| | Hi everyone,
This is my first post, and I'm really excited to have found this community. I've read MCTB a few times now, and I've been browsing over the contents of this forum for a while. I'm amazed by the commitment so many people here are showing to genuine practice and non-dogmatic exploration. You are all awesome.
So here are my questions. MCTB describes the second form of suffering as "being limited to our ordinary state of consciousness, with our only way out coming from sleep or the use of chemical substances. We yearn for bliss that is not so bound up in things like whether or not we get a good job, for experiences like those found in the concentration states. Our minds have this potential, and the failure to be able to access these states at times when doing so would be helpful and healthy is a source of bondage"
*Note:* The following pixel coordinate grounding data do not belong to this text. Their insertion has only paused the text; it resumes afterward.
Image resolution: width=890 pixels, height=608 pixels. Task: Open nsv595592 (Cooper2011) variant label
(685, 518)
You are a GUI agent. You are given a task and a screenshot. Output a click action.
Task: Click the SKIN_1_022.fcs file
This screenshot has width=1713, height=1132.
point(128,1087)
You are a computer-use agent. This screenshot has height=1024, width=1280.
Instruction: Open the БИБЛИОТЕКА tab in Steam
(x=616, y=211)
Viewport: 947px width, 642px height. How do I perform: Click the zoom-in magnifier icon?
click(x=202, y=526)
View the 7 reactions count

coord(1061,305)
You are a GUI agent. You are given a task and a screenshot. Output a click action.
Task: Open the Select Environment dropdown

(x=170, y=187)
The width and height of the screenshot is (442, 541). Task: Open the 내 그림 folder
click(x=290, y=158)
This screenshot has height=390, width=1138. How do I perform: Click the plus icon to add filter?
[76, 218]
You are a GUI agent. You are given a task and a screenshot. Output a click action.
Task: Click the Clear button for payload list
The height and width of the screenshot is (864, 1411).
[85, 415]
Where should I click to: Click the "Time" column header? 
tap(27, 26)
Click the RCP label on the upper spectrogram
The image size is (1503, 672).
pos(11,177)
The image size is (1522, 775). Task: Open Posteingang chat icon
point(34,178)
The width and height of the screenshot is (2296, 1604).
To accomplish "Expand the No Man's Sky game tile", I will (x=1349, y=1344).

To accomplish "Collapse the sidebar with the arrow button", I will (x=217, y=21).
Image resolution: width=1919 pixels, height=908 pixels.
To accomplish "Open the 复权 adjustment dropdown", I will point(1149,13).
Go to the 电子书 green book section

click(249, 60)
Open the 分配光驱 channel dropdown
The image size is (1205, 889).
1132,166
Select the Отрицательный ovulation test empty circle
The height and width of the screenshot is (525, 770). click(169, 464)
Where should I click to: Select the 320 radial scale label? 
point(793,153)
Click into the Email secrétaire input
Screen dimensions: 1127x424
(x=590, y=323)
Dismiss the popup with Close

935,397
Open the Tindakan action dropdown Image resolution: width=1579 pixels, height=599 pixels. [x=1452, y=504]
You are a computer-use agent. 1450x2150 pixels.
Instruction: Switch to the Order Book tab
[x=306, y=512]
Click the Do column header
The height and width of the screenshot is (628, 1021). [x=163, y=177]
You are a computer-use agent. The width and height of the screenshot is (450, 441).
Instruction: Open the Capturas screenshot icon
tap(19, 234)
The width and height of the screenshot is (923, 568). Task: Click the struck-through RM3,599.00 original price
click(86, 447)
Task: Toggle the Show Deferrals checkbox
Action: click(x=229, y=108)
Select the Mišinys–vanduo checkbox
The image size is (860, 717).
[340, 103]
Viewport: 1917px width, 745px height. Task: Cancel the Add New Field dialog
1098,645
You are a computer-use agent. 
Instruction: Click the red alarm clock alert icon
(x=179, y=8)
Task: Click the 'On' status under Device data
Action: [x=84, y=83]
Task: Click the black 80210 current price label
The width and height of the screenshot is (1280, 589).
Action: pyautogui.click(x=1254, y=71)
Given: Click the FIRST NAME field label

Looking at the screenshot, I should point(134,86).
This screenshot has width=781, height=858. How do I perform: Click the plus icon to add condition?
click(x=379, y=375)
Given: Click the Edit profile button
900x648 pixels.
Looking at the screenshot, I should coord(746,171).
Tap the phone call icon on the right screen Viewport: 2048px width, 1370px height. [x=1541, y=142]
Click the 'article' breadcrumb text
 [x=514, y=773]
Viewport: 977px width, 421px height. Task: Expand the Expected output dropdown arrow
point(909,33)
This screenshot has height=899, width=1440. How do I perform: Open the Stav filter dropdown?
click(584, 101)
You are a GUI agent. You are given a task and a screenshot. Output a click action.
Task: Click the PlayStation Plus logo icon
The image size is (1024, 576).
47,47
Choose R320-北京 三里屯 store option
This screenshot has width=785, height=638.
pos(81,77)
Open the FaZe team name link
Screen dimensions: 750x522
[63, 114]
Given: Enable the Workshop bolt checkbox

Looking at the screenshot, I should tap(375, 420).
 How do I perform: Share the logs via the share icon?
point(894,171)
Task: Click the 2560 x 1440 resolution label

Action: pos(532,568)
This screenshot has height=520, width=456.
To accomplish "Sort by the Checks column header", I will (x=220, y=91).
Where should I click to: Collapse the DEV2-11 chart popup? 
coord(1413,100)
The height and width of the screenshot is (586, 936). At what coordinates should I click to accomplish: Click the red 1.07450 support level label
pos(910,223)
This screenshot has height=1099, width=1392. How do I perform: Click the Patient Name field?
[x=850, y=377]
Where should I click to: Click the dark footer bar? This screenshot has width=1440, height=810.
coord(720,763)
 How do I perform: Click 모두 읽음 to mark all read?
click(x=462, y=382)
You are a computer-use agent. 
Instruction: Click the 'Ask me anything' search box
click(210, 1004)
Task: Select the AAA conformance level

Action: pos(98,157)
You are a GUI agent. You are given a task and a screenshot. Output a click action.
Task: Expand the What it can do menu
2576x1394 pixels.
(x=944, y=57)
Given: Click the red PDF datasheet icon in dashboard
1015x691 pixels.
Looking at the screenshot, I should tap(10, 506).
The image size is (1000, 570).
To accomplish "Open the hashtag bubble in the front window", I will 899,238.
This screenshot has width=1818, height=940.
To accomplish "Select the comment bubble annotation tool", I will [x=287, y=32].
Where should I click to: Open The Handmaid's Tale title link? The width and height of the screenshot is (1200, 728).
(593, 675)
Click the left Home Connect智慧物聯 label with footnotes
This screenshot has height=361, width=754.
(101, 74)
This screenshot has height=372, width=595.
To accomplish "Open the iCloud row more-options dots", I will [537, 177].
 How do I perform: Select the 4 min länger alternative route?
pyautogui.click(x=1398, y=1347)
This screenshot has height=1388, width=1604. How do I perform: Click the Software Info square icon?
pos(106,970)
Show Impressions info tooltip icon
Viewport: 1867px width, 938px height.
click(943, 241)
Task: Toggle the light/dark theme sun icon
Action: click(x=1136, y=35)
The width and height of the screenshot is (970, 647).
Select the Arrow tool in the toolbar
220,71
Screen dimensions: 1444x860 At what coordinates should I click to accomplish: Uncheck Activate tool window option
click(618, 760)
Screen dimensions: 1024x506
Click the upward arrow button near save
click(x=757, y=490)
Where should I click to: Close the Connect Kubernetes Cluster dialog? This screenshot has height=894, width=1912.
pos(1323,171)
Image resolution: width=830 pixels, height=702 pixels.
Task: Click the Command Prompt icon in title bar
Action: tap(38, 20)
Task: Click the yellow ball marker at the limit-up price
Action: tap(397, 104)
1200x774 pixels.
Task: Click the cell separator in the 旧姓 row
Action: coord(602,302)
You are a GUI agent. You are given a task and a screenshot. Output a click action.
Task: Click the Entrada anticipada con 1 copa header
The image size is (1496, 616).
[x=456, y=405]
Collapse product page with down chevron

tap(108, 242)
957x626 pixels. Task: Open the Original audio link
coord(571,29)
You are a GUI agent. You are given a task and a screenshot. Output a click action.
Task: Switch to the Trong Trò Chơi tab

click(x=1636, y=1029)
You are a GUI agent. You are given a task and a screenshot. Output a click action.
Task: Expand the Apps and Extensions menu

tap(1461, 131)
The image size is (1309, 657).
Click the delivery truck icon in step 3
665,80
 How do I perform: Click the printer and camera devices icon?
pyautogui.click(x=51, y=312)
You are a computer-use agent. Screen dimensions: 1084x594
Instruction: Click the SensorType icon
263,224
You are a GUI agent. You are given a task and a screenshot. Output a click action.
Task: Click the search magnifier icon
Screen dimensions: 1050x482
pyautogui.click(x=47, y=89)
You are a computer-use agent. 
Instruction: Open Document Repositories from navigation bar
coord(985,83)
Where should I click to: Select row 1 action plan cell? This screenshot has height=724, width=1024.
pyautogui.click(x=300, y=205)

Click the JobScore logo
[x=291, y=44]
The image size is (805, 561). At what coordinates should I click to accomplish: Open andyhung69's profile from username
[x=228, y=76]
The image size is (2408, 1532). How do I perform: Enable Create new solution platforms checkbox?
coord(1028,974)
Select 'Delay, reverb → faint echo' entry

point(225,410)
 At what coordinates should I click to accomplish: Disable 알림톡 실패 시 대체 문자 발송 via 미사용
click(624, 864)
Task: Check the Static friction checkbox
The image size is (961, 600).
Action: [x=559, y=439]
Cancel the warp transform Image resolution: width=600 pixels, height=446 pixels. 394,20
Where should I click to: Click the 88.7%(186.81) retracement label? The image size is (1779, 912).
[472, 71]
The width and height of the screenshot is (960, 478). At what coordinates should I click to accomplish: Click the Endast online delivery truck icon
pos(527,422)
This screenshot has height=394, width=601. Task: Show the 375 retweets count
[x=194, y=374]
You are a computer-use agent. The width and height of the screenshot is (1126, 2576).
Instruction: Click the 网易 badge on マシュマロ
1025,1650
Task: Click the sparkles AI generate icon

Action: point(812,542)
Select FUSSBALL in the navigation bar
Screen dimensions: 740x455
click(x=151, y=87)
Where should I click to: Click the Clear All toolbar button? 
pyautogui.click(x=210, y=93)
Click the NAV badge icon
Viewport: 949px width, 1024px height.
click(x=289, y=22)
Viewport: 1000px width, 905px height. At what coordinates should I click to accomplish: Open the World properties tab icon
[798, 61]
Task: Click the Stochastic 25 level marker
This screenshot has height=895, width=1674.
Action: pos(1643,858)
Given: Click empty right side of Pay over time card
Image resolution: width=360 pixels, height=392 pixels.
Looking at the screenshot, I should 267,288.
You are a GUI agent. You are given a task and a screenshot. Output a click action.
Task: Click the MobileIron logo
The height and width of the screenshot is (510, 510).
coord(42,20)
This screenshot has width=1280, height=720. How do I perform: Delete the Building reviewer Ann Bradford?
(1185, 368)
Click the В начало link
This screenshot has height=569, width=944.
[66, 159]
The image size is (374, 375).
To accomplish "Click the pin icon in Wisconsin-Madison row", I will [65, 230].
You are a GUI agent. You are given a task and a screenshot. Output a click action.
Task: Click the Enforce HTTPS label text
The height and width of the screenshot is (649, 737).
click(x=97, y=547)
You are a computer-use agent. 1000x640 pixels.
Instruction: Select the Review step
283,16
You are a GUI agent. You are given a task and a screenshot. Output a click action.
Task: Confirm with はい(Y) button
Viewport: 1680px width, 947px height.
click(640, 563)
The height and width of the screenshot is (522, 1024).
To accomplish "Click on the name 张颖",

My confusion on this point comes from the fact that I find the second form of suffering defined as "the suffering of change" in other sources. How exactly does mastering the concentration states help with the suffering that comes from impermanence?
MCTB goes on to describe the third form of suffering as what "comes from making artificial dualities out of non-dual sensations, and all of the unnecessary reactivity, misperceptions, distortions of perspective and proportion, and basic blindness that accompanies that process."
I have a hard time understanding how this relates to other definitions of the third form of suffering the dissatisfaction and insufficiency that comes from conditioned existence, or from being a psycho-physical aggregate. So how, when you define the third form of suffering in this way, does it specifically relate to the third training?